Accusé d’avoir permis l’envoi de plusieurs centaines de tonnes de cocaïne aux États-Unis, M. Hernandez a été reconnu coupable d’association de malfaiteurs pour trafic de drogue et possession d’armes en mars de cette année. Il était à la tête du Honduras de 2014 à 2022.
La justice américaine a déclaré que M. Hernandez a profité de son poste de président pour transformer le Honduras en un État narcotrafiquant où les trafiquants de drogue pouvaient opérer avec peu de conséquences, affectant les populations honduriennes et américaines.
Niant toujours sa culpabilité, l’ancien président s’est déclaré « victime d’une vengeance des cartels ». Cependant, selon l’accusation américaine, M. Hernandez a participé activement et assuré la protection de réseaux qui ont expédié près de 400 tonnes de cocaïne vers les États-Unis entre 2004 et 2022, période durant laquelle il a été membre du Congrès, président du Congrès, puis chef de l’État.
Il est également soupçonné d’avoir reçu des pots-de-vin provenant de divers cartels, dont le cartel de Sinaloa dirigé par le tristement célèbre narcotrafiquant Joaquin Guzman, aussi connu sous le nom d’El Chapo, qui a depuis été condamné aux États-Unis. En retour, Hernandez aurait « protégé les narcotrafiquants des enquêtes, empêchant leur arrestation et leur extradition », selon les autorités américaines.

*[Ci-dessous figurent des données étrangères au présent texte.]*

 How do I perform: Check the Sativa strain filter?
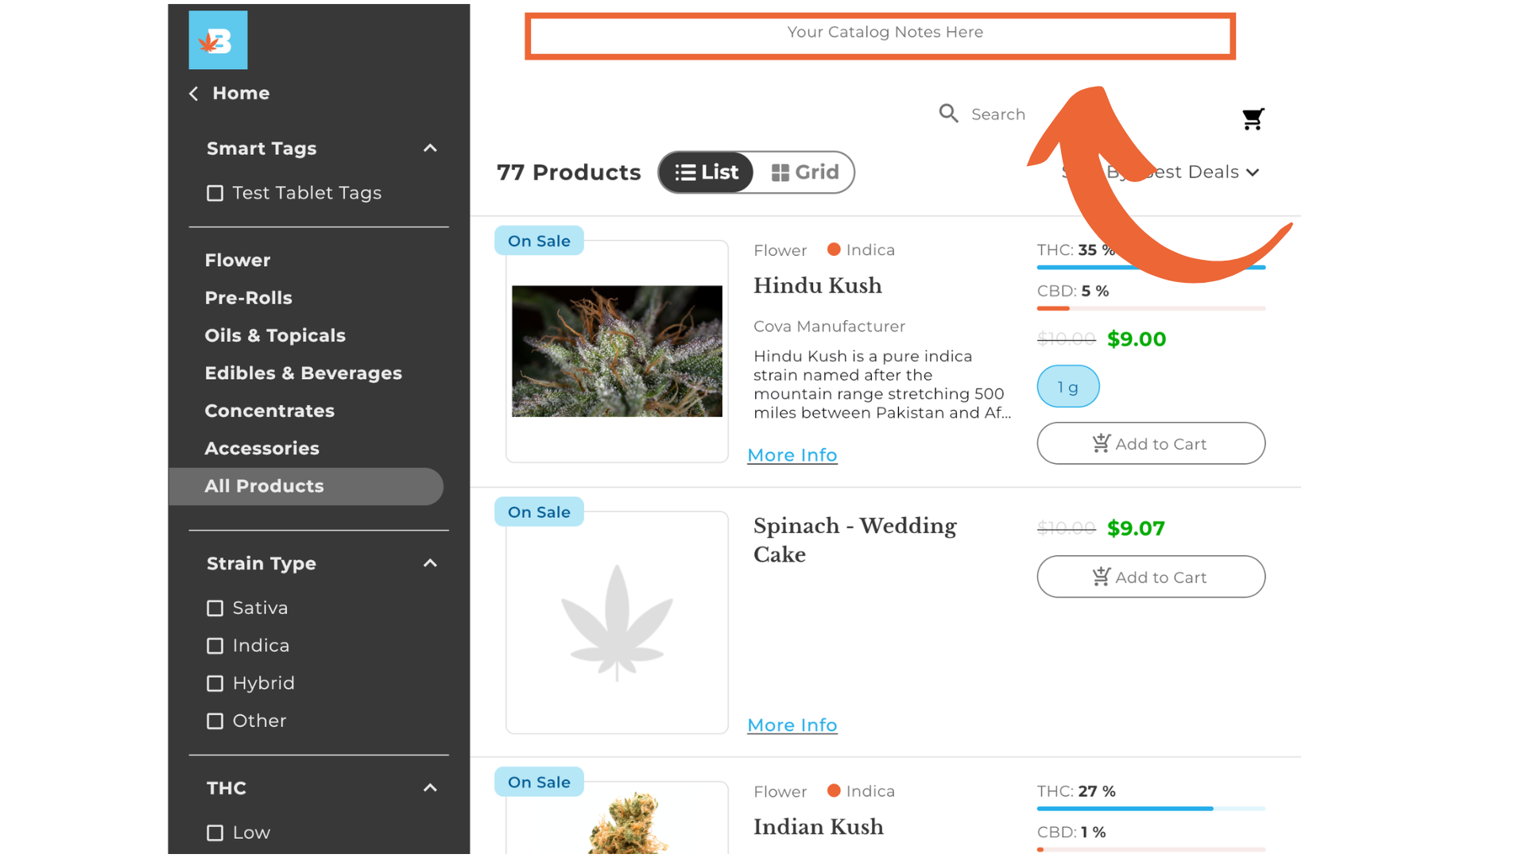(x=215, y=609)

Il a été extradé aux États-Unis en 2022.
Juan Orlando Hernandez, surnommé « JOH » dans son pays natal, a connu une chute dramatique après son extradition aux États-Unis en avril 2022. L’ancien chef d’État a été arrêté, enchaîné aux poignets et aux chevilles, juste après avoir cédé la présidence à la nouvelle dirigeante de gauche, Xiomara Castro.
Initialement, Hernandez avait été considéré par les États-Unis comme un allié dans la lutte contre le trafic de drogue, se présentant lui-même comme un champion de cette cause. En effet, Washington avait, en 2017, été l’une des premières capitales à reconnaître sa réélection, malgré les accusations de fraude et les manifestations qui ont résulté en une trentaine de morts.
Par sa condamnation, Hernandez rejoint la liste de dirigeants latino-américains précédemment jugés et condamnés aux États-Unis. Parmi eux, on compte le Panaméen Manuel Noriega, condamné en 1992 pour trafic de drogue, et le Guatémaltèque Alfonso Portillo, reconnu coupable en 2014 pour blanchiment d’argent.